Non-Linear Self-Learning
Humans are obsessed with linearity. Look at our houses, furniture, televisions, photo-frames or cabinets, they all follow linear designs. The reason is linearity is simple, however it is certainly not natural. Outside our houses nature is flourishing with non-linearity – trees, mountains, rivers and the human body all follow non-linear patterns and dynamics (to explore more read about fractal geometry and chaos theory, or we will discuss it in some later articles on YOU CANalytics). Learning / teaching in schools and universities usually take the linear path, however self-learning in my opinion is highly non-linear. Unlike school-learning, self-learning is driven by purpose and need, hence one tends to hop between books, chapters, and the internet – I say this from experience. Let me present the resources that have helped me the most while learning R. I have divided these resources in the following 5 categories
- R for Reference : these books cover most essential aspects about R and also serve well as reference books
- R with Theory : these books are great if you want to understand fundamentals of statistics and machine learning while using R as the tool
- R with Applications : these books use case studies or applications based learning
- R Graphic and Programming : focus of these books is on R Graphics or programming
- Online Resource : short online courses and computer based learning tools (I have also included the most important online data repository over here)
1. R for Reference
R for Everyone: Advanced Analytics and Graphics – Jared P. Lander
YOU CANalytics Book Rating
(5 / 5)
Jared Lander, in his book, wastes no time on basic graphic (comes pre-installed with R), but jumps directly to ggplot2 package (a much advanced and sleek graphical package). This sets the tone for this book i.e. don’t learn things you won’t use in real life applications later. I will highly recommend this book for a fast paced and relevant learning of R.

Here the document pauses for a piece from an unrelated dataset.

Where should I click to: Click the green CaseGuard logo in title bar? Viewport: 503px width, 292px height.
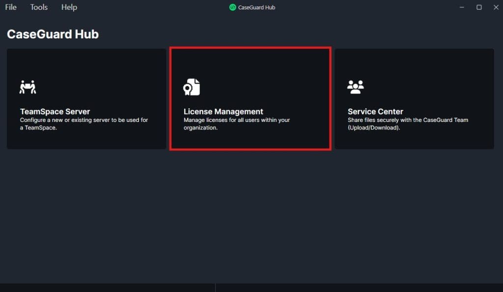[233, 7]
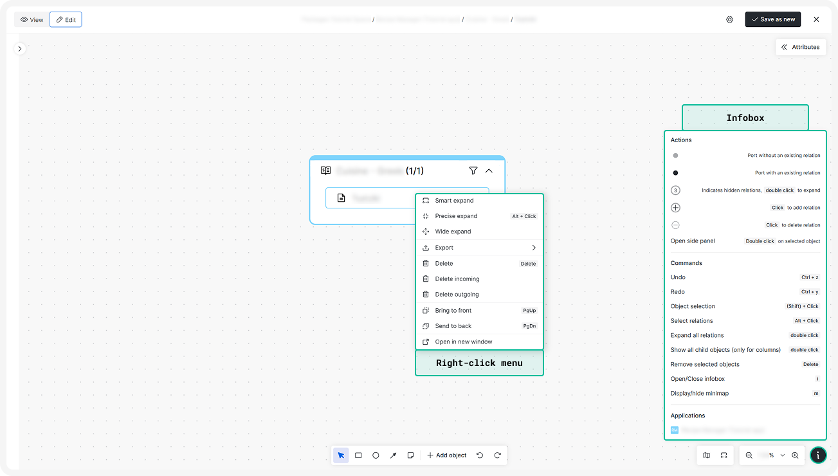The height and width of the screenshot is (476, 838).
Task: Switch to View mode
Action: [31, 19]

The R Book – Michael J. Crawley
YOU CANalytics Book Rating
(4.8 / 5)
With close to a thousand pages and vast coverage, ‘The R Book’ could be called the Bible for R. This book starts with simple concepts in R and gradually move to highly advanced topics. The breadth of the book can be estimated through the presence of dedicated chapters on topics as diverse as data-frames, graphics, Bayesian statistics, and survival analysis. Essentially this is a must have reference book for any wannabe R programmer. But for a beginner the thickness of the book could be intimidating.
2. R with Theory
An Introduction to Statistical Learning: with Applications in R – Gareth James et al.
YOU CANalytics Book Rating
(5 / 5)
This book is a high quality statistical text with R as the software of choice. If you want to be comfortable with fundamental concepts in parallel with learning R, then this is the book for you. Having said this, you will love this book even if you have studied advanced statistics. The book also covers some advanced machine learning concepts such as support machine learning (SVM) and regularization. A great book by all means.

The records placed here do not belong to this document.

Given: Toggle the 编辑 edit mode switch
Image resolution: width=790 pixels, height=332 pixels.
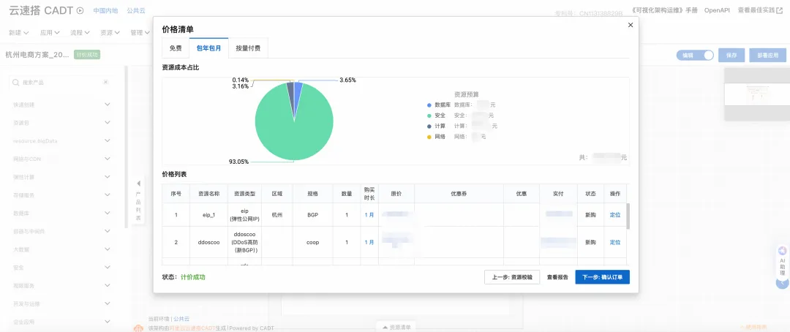Looking at the screenshot, I should (x=695, y=56).
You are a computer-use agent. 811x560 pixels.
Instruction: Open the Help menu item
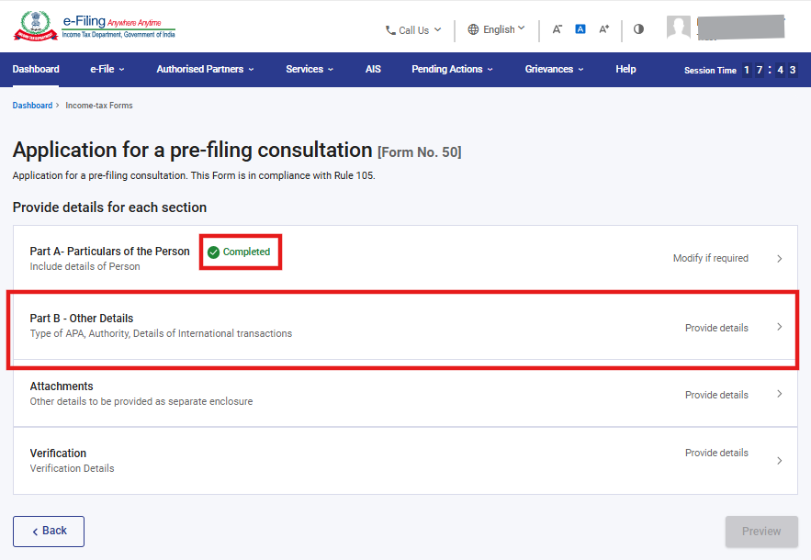click(x=625, y=69)
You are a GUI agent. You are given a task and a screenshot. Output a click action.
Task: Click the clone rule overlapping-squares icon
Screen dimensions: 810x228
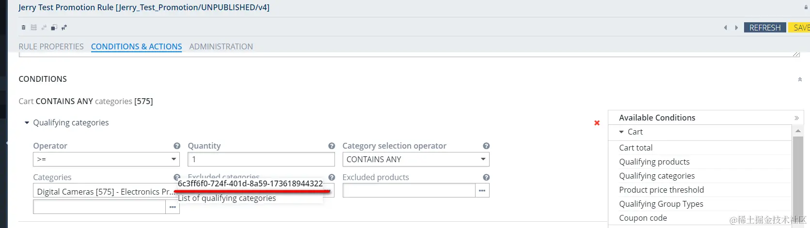54,28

Machine Learning with R – Brett Lantz
YOU CANalytics Book Rating
(4.5 / 5)
If you want to learn R from the machine learning perspective, then this is the book for you. Some people take a lot of interest in fine demarcation between statistics and machine learning; however for me there is too much overlap between the topics. I have given up on the distinction as it makes no difference from the applications perspective. The book introduces R-Weka package – Weka is another open source software used extensively in academic research.
3. R with Applications
R and Data Mining: Examples and Case Studies – Yanchang Zhao
YOU CANalytics Book Rating
(4.3 / 5)
There are other books that use case studies approach to teach R. I like this book because of the interesting topics this book covers including text mining, social network analysis and time series modeling. Having said this, the author could have put in some effort on formatting of this book which is pure ugly. At times you will feel you are reading a masters level project report while skimming through the book. However, once you get over this aspect the content is really good.
Data Mining with Rattle and R: The Art of Excavating Data for Knowledge Discovery (Use R!) – Graham Williams
YOU CANalytics Book Rating
(4.2 / 5)
Rattle is no SAS E-miner or SPSS modeler (both commercial GUI based data mining tools). However trust me, apart from a few minor issues Rattle is not at all bad. The book is a great reference to Rattle (a GUI add on package for R to mine data) for data mining. I really hope they keep working on Rattle to make it better as it has a lot of potential.
4. R Graphics and Programming
ggplot2: Elegant Graphics for Data Analysis (Use R!) – Hadley Wickham
YOU CANalytics Book Rating
(4 / 5)
‘ggplot 2′ is an exceptional package to create wonderful graphics on R. It is much better than the base graphics that comes pre-installed with R, so I would recommend you start directly with ggplot 2 without wasting your time on base graphics. ‘R for everyone’, the first book we discussed, has a good introduction to ggplot. However, if you want to get to further depths of ggplot-2 then this is the book for you.
Though I prefer ggplot 2, Lattice is another package at par with ggplot 2. A good book to start with Lattice is ‘Lattice: Multivariate Data Visualization with R (Use R!) by
The Art of R Programming : A Tour of Statistical Software Design –Norman Matloff
YOU CANalytics Book Rating
(4.2 / 5)
If you want to learn the programming and coding aspect of R more than the analysis aspect, then this is the book for you. The author of this book has extensive experience in R coding and that is evident when you read this book. I must warn you that at times while reading this book one wonders about the utility of some of the things Mr. Matloff talks about. Nevertheless, this is the best book in the market to learn R programming. The author also touches on the issues of parallel computing in R – a topic highly relevant in the day and age of big data.
5. Online Resource
YOU CANalytics Resource Rating
(4.9 / 5)
This is a wonderful place to learn R programming. Before jumping to the books, I recommend you take this free online course. You don’t need to install R on your system to complete this course. It will take you less than an hour to complete this course but will prepare you well for further learning. (Link)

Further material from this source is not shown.